Extract provided:
With little sympathy, one website reported, “A television producer who has changed his gender three times has now more time on his hands to know who she or he is.”
Worse still, the New York Daily News, apparently forgetting that Ennis had lived almost all of his life as a male, announced, “Dawn Ennis was canned weeks after her latest transition from her male persona, Don Ennis.”
What? It was not Don Ennis who was the “male persona”; it was Dawn Ennis who was the “female persona.” And Don is a he, not a she. In fact, before his wife left him when he became Dawn the first time around, they had been married for 17 years and had three kids.
It would appear that Ennis is quite troubled and in need of serious help, but even to suggest such a thing is to be branded transphobic and hateful.
To all who pull the “transphobia” card, I urge you to reconsider your rhetoric. Sometimes compassion causes us to ask the hard questions rather than simply to affirm someone in their gender confusion.
Let’s not forget that in May, 2013, when Don suddenly appeared at work in a black dress as Dawn, he claimed to have “an unusual hormone imbalance.”
And he wrote: “Please understand this is not a game of dress-up, or make-believe, it is my affirmation of who I now am and what I must do to be happy, in response to a soul-crushing secret that my wife and I have been dealing with for more than seven years, mostly in secret.”

Stored data entries
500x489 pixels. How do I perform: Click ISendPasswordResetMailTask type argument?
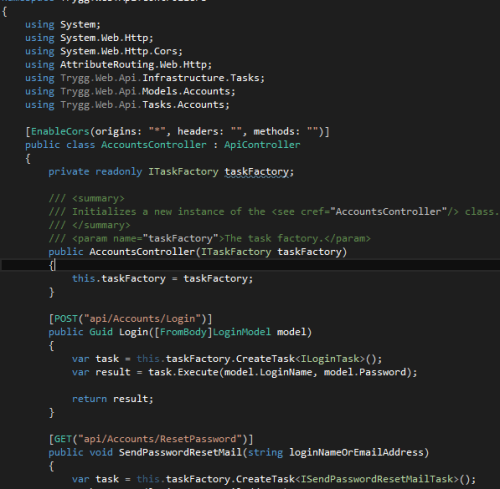point(377,479)
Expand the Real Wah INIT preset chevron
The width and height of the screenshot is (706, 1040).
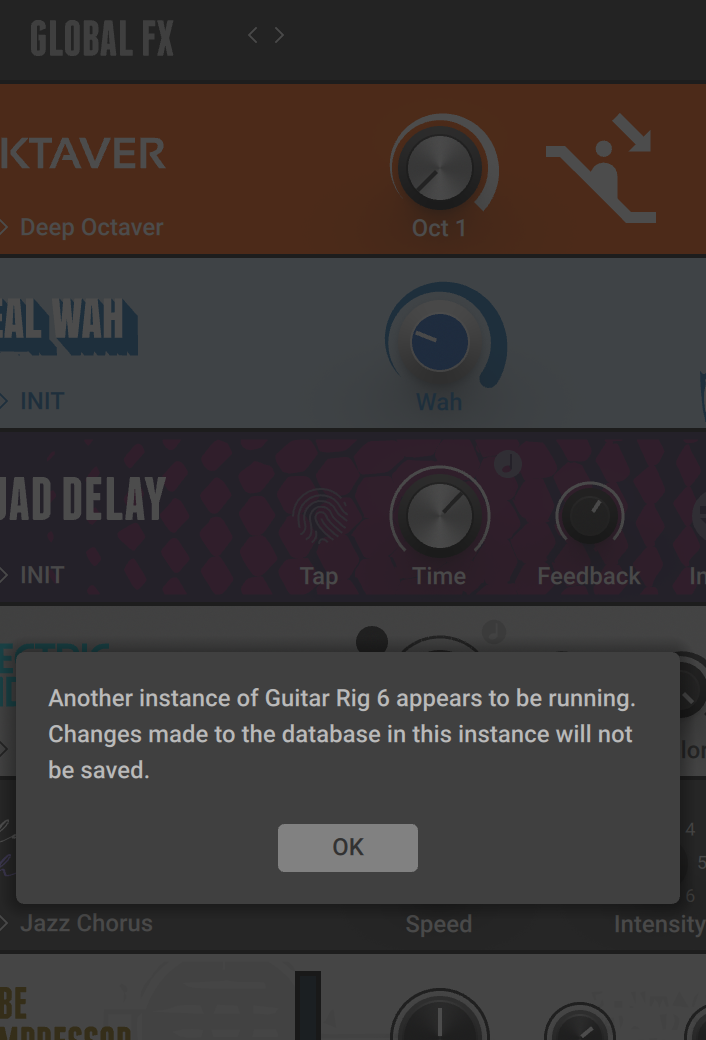3,401
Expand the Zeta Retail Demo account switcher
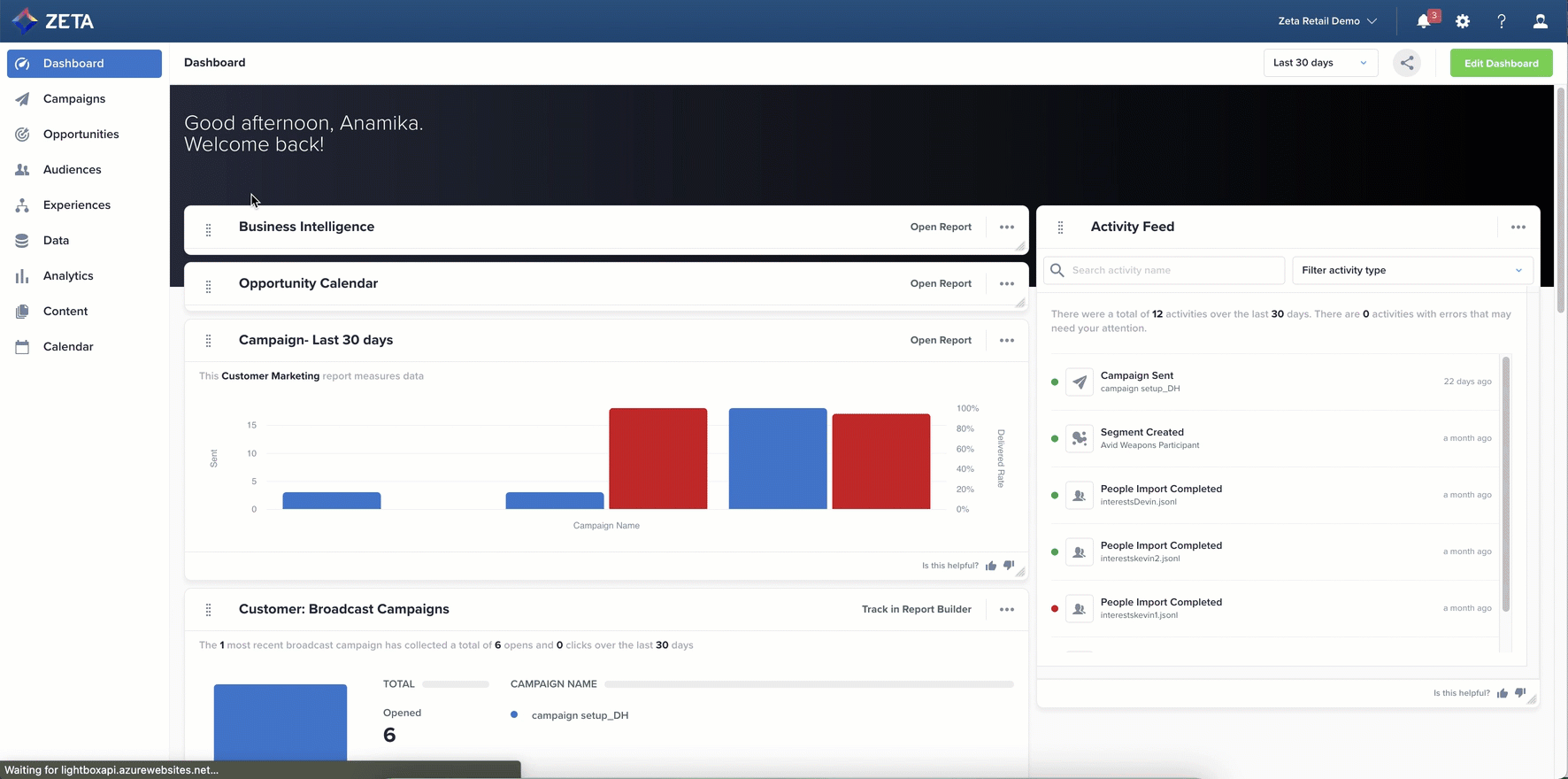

Requirement 1: Print the passage of the article about Ennis from "To all who pull" to "their gender confusion.".
Requirement 2: According to the article about Ennis, how many years had the marriage lasted before Ennis's wife left?
Requirement 3: Pick up the article about Ennis after its last sentence and continue writing it.
The records can be left aside.

Output 1:
To all who pull the “transphobia” card, I urge you to reconsider your rhetoric. Sometimes compassion causes us to ask the hard questions rather than simply to affirm someone in their gender confusion.

Output 2: 17 years.

Output 3:
Three months later, when he reverted back to Don, “He said that he had amnesia, claiming his wife dressed him in a wig and created a fake ID card bearing the name ‘Dawn.’
“‘I am now totally, completely, unabashedly male in my mind, despite my physical attributes,’ he said in an email to colleagues.
“Ennis said that while his memories of the past 14 years had returned, his female identity did not.”
And now he has reverted to Dawn.
Is it transphobic to say that this man needs help?
There was also the tragic story of sports columnist Mike Penner, who became Christine Daniels, only to revert back to Mike Penner, before taking his own life.
You can be assured that any coworker who did not welcome him as Christine would have been lectured or even disciplined, and yet questioning his new identity, with love and sensitivity, might have been the most compassionate thing to do.
Yet to do so would be to swim against the tide of political correctness. And it would be a dangerous swim at that. Just yesterday (June 18th), “the White House announced Obama will sign an executive order that would prohibit federal contractors from discriminating on the basis of sexual orientation or gender identity.”
Back in 2012, Brad (aka Ria) Cooper, was set to be Britain’s youngest sex-change patient at the tender age of 18. An October 28, 2012 headline in the Mirror read: “‘I was a boy.. then a girl.. now I want to be a boy again’: Agony of teen who is Britain's youngest sex-swap patient.”
The article, which still insisted on identifying Brad as Ria, noted that, “Her decision, which comes after two suicide attempts, calls into question whether she was too young to be allowed to swap sexes in the first place.”
Yet it appears that we have learned nothing from stories like this, stories which I cite not to demean or mock those who identify as transgender, nor to suggest that these experiences are the norm. Instead I cite them to urge us to seriously reconsider the direction in which we are heading as a society.
When Dr. Keith Ablow expressed a dissenting view regarding this little one, he was roundly condemned for his comments and labelled “a serial misinformer on LGBT issues.”
Is there really no possibility that this girl actually is a girl and that she could be helped to embrace her female identity with proper treatment? Is this really a transphobic position?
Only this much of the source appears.